11 Ways Single Parents Are Staying Sane While Social Distancing

From their favorite apps for virtual hangouts to figuring out how to fit in a workout, single moms share their best tips on staying happy and healthy amidst the chaos of the coronavirus pandemic.

back view of mother carrying sleeping daughters
Photo: Blend Images - Inti St Clair/Getty Images

COVID-19 has changed the game for every parent out there. But for moms and dads raising kids on their own, surviving everyone being stuck at home has been an even bigger challenge. We see you, single parents. Knowing just how much support you could use right about now, we asked parents like you for their best tips on how they've managed to stay healthy mentally and physically during the pandemic. Here are a few of their favorite ideas you should plan to steal as we look forward to a social-distanced summer.

Allow your kids to help around the house.

"One of my lifesavers during this time has been allowing my children to help me out around the house with more daily tasks. Things need to get done, and I've realized there's a teachable moment in practically all household chores. My little ones have learned to help with so many things like setting the table and helping with laundry (you'd be surprised at how focused kids can be pouring detergent!). Plus, it's easier to get them to help me do the laundry versus getting them to do an activity while I do it myself. I find that I avoid many of the meltdowns that come with needing attention while I work to get things accomplished. Do I have to help them? Of course. Do things get done slower? Almost always. Does it work perfectly all the time? Of course not. BUT, involving them serves as a quadruple win because we're doing things as a family, they're learning life skills at an early age, they feel a sense of empowerment, and I get things checked off my list with minimal interruptions. It's definitely been great for my mental and emotional sanity—and theirs, too!" —Breegan Jane, designer and lifestyle expert in Los Angeles

Schedule an early morning workout.

"I wake up a few hours before my daughter to get in a cup of coffee and a workout before we start our day. Having some time by myself in the mornings gives me a mental refresh. And, by starting my day with a workout, I jumpstart my metabolism so I can keep up with my 2-year-old all day!" —Tessa Mason, licensed aesthetician in Nashville, Tennessee

Have a dance party.

"Dance parties with my daughter and my friends have definitely helped me find joy and stay sane. I love dancing with my daughter and my best friend's older brother has virtual Zoom dance parties every weekend that I look forward to. I can be active, be silly, and have fun at the same time." —Ta'lor L. Pinkston, self-love activist and therapist in Pittsburgh

Schedule virtual hangouts.

**Data listing:**
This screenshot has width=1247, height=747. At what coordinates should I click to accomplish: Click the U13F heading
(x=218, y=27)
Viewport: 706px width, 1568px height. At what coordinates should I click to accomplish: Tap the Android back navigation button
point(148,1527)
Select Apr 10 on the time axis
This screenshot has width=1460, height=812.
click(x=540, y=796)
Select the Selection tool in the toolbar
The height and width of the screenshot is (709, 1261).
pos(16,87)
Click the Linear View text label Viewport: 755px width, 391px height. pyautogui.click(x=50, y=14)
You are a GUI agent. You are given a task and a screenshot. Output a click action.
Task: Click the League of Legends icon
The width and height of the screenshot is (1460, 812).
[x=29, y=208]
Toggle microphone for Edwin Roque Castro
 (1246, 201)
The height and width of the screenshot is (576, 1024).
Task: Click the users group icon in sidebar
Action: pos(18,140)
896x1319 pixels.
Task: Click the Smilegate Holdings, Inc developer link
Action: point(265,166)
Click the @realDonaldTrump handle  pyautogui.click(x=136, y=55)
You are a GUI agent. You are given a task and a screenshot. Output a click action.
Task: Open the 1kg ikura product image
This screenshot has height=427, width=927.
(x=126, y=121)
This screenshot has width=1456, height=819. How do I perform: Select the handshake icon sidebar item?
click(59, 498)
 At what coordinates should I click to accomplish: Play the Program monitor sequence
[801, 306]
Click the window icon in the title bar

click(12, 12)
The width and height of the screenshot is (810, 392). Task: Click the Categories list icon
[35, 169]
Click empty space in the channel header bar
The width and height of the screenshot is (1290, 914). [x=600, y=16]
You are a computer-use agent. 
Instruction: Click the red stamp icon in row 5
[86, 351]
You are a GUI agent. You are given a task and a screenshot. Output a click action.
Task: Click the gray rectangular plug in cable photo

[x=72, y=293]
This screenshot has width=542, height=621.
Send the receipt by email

**What is needed:**
Put this sentence from the article on single parents into Spanish: "Having some time by myself in the mornings gives me a mental refresh."

**Finished exercise:**
Tener algo de tiempo para mí por las mañanas me refresca la mente.